# [What you will do]
Continue the forum thread on sociology teaching books and inequality research from the point where it stops.

___ Text provided ___

I was wondering if it might be possible for some of the current sociology instructors and advanced PhD fellows in the gradforum to share some of the favorite sociology teaching books. While many like to use those heavy Soci introduction books by Pearson and Norton, I'm really stuck with this core dichotomy sociology book and enjoy using it for 1st semester and 2nd semester sociology students. Core Sociological dichotomies also make for excellent little homework assignments which can be used throughout the entire semester!

 

http://books.google.com/books/about/Core_Sociological_Dichotomies.html?id=DEExO1mBv1EC

 

 

Let me know what you think of this book,

 

HM

Edited by herbertmarcuse
Posted

To add to this -- I need a strong introduction to the inequality and strat literature.  A link to a syllabus from a grad level strat/inequality course with lots of journal articles would be great.  Thanks.

Posted (edited)

To add to this -- I need a strong introduction to the inequality and strat literature.  A link to a syllabus from a grad level strat/inequality course with lots of journal articles would be great.  Thanks.

Madison's soc dept has a syllabus archive, from where you should be able to find something you want.

http://ssc.wisc.edu/soc/courses/syllabi.php

Edited by SocioEd
  • 2 weeks later...
Posted

Does anyone in sociology entertain the alternative hypothesis that race, class, and gender are outcome rather than explanatory variables?  I was talking to Terry Clark and he pointed out that when you throw race, SES, gender, and other traditional sociological variables on the RHS of a regression, you get pretty abysmal r^2 (I know r^2 is a touchy statistic, but still, it seems like for Foundational Causal Variables, race, SES, and gender should fit variation in social outcomes better).  He also pointed out that Pearson correlations are quite small between traditional sociological variables and the different rates of participation in behaviors measured by that big survey they do at NORC (Pearsons also bad because of a lack of control for confounds, but roughly informative statistics).  Clearly herds develop around race, gender, SES, and other cultural signifiers -- but it seems strange to allege that these variables cause such herding, an potentially the inequality which results as well.

 

Also, I've seen so far a lot of statements like, "social inequality is caused by stratification," which to me sounds like a mere tautology.  Maybe I'm not understanding the difference between "stratification" and "inequality" as taxa.  

 

If anyone can help me along the learning curve, it's of course much appreciated.  Cheers!

Posted

SES outcomes are often estimated as dependent variables, as with studies on the effects of education. Usually there's a control for parents' SES, though. It makes sense, though, that you can't study what determines SES in the first instance

 

I think more recently people have studied race as an endogenous variable. For example, people indicate a more-white race as they ascend socio-economic strata in Brazil. Here's just one paper on that, but I think there are others.

___ Data excerpt ___

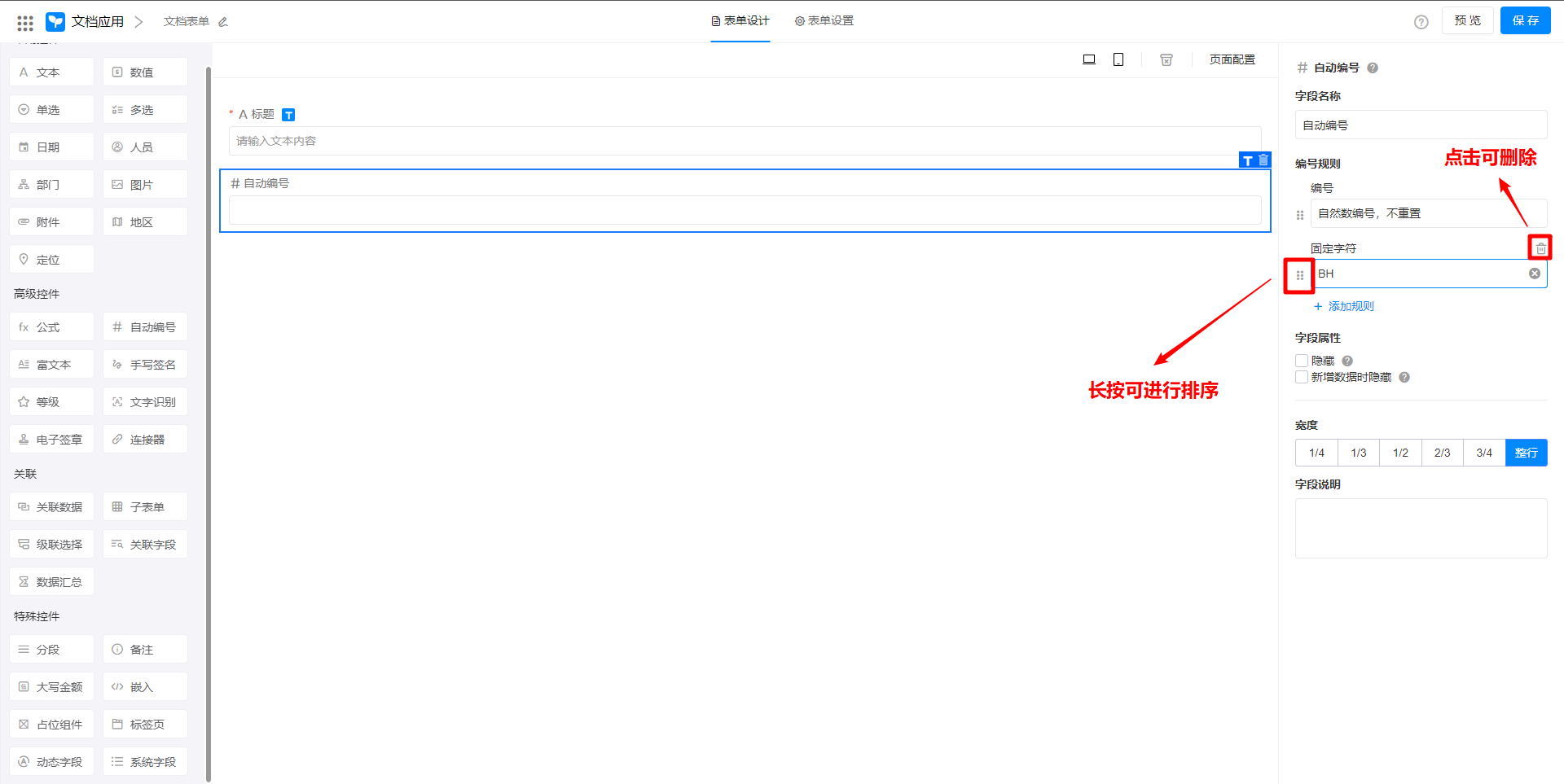The width and height of the screenshot is (1564, 784).
Task: Click the 预览 button
Action: point(1467,21)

___

# [Answer for this exercise]
 

I've never seen anything on gender as an outcome, but that's really interesting. I'd like to see a discussion of that if anyone has thoughts. 

 

As for the explanatory power (or lack thereof) of race, class, and gender in a regression equation, I don't make too much of it. Usually regression is used for hypothesis testing, where the point is not to discover the universe of exogenous variables affecting an outcome. The goal is to estimate the effect of a specific set of correlates. So when you estimate y=a+b(race), you can at least estimate whether race matters for y or not, which is one of sociology's great findings. We might also figure that class, gender, education, cognitive ability, height, neighborhood, birth order, peer group, etc., matter too, and still we wouldn't explain 100% of the variation in y. As they say, the goal of regression is not to measure the cause of an effect, but the effect of a cause. 

 

As for your point about characteristics causing behaviors: Yeah, always hard to claim causality. Luckily, we have fancy statistical techniques that get beyond "mere" correlation. But all we're really doing is excluding possible confounders, and maybe showing that x logically and temporally precedes y. So say there's some GSS question about opinions on abortion and we estimate the effect of being Christian on that. Maybe the two are correlated, but does being Christian cause a particular opinion on abortion? It's plausible. But maybe being Christian and a particular opinion on abortion are both correlated with living in a certain geographical area, for example. Maybe the peer effects of living in that area causes the abortion opinion. Maybe living in a traditionally agricultural region creates a culture that says population growth is always good. This is where historical analysis and qualitative methods complement stats nicely.

 

There's certainly more, epistemologically, to causation than is captured by these techniques. But that stuff is over my head.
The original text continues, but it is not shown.